Data for processing:
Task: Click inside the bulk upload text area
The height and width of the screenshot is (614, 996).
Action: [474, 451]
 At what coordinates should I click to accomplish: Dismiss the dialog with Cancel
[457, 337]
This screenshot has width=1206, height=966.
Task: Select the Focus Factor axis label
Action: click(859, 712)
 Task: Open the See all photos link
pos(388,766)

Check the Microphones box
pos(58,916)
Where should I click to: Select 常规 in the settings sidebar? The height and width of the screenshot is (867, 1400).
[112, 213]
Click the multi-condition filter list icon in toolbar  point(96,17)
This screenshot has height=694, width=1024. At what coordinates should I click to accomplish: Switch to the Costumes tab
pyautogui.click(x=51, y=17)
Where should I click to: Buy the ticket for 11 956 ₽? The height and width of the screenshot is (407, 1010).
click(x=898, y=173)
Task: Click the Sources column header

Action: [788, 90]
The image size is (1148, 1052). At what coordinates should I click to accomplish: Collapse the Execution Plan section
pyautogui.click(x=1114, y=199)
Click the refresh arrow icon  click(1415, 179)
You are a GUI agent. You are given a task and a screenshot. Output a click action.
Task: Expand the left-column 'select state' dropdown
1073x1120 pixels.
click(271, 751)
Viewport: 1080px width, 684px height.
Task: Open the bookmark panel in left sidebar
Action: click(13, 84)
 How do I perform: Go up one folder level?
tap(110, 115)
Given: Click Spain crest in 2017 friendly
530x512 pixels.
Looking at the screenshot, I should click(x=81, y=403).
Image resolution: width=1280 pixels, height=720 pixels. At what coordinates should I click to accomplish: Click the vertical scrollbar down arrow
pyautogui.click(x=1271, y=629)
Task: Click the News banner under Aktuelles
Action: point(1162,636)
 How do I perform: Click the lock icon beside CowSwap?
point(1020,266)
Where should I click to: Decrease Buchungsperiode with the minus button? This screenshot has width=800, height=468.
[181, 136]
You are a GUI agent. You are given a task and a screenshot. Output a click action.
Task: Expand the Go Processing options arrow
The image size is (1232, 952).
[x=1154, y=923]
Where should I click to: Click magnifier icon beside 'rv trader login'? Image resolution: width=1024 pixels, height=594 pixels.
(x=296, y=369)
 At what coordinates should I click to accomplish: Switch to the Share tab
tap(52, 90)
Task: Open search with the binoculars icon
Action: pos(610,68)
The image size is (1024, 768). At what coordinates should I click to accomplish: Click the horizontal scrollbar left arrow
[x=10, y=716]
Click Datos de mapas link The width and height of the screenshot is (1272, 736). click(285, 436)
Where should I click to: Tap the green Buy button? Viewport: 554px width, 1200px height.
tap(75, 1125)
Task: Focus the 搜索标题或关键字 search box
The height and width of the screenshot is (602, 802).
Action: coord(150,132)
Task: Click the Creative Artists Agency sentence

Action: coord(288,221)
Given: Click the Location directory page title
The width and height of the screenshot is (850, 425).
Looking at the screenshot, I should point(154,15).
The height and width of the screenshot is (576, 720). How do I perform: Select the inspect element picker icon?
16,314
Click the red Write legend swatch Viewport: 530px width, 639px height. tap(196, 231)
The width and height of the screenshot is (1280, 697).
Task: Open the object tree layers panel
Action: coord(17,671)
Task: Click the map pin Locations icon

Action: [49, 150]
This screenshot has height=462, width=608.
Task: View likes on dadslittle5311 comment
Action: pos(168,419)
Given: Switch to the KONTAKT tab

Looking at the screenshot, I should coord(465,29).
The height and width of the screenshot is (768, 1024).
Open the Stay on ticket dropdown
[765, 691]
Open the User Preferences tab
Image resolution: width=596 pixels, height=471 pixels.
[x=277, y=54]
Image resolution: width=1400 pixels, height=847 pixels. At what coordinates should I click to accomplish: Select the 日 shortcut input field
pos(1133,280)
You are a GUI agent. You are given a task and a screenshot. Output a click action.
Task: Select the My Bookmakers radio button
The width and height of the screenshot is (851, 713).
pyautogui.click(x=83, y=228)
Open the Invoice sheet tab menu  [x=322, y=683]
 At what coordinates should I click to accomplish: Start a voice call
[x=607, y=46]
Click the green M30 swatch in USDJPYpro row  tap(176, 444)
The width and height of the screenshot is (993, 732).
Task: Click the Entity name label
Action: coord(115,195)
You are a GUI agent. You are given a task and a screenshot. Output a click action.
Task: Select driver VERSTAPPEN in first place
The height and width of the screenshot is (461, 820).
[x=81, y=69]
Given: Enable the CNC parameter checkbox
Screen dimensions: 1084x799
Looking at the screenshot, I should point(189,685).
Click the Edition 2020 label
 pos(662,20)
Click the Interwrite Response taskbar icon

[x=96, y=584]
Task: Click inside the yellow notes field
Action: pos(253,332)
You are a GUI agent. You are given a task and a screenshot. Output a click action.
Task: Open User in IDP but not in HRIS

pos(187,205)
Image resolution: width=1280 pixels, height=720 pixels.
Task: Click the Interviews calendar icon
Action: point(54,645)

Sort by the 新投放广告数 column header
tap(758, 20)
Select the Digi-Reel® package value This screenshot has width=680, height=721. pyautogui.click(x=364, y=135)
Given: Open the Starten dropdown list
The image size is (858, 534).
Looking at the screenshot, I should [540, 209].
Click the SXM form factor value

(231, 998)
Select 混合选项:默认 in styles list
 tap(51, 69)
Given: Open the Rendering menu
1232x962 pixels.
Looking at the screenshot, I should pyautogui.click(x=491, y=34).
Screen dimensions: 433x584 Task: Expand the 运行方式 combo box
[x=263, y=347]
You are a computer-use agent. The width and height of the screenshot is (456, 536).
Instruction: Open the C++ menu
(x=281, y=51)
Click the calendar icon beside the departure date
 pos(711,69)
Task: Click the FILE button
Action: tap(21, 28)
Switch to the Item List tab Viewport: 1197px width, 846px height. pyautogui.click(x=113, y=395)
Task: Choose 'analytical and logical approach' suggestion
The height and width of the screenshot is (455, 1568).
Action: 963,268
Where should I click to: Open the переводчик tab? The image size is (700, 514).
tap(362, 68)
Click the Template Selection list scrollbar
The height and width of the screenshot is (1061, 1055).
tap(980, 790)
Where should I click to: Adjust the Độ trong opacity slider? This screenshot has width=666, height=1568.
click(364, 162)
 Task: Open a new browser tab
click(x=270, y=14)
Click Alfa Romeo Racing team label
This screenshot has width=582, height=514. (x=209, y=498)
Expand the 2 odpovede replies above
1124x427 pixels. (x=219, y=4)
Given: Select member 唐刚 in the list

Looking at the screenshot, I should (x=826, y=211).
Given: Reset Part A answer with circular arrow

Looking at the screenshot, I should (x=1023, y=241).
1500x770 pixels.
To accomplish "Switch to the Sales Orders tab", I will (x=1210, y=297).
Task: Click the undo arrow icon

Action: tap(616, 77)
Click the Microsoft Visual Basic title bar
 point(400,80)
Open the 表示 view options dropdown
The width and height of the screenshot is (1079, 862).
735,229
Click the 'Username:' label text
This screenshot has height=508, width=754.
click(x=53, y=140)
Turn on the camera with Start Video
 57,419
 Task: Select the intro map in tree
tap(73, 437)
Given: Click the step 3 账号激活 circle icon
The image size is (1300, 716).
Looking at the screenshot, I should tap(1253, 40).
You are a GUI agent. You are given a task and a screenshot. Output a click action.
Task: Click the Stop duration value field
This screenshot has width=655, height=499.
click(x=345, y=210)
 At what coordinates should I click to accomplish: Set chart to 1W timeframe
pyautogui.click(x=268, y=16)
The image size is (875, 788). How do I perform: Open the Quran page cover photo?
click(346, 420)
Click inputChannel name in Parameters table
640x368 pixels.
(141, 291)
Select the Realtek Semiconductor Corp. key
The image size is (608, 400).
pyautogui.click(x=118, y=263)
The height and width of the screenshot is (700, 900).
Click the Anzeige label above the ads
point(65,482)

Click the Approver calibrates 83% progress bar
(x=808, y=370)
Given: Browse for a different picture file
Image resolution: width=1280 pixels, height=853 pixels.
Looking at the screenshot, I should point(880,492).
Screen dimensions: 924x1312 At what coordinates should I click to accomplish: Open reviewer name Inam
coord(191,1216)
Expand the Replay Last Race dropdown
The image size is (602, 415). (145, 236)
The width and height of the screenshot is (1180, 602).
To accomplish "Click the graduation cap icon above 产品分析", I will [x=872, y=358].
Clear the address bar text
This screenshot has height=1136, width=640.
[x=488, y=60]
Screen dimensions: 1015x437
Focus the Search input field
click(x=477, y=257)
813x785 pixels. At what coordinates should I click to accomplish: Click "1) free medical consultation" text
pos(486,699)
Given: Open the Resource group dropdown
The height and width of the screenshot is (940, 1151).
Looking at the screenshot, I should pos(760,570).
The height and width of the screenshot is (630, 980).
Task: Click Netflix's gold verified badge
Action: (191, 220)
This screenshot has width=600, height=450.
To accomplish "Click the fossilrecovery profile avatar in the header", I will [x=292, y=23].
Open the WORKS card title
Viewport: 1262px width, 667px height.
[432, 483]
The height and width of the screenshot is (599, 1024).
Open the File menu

Directions for this task: In the entries above, find the line with "Task: Focus the 搜索标题或关键字 search box" and the line with "Given: Click the Location", then restate word for word both of them and every line between, with nothing more.

Response for this exercise:
Task: Focus the 搜索标题或关键字 search box
The height and width of the screenshot is (602, 802).
Action: coord(150,132)
Task: Click the Creative Artists Agency sentence

Action: coord(288,221)
Given: Click the Location directory page title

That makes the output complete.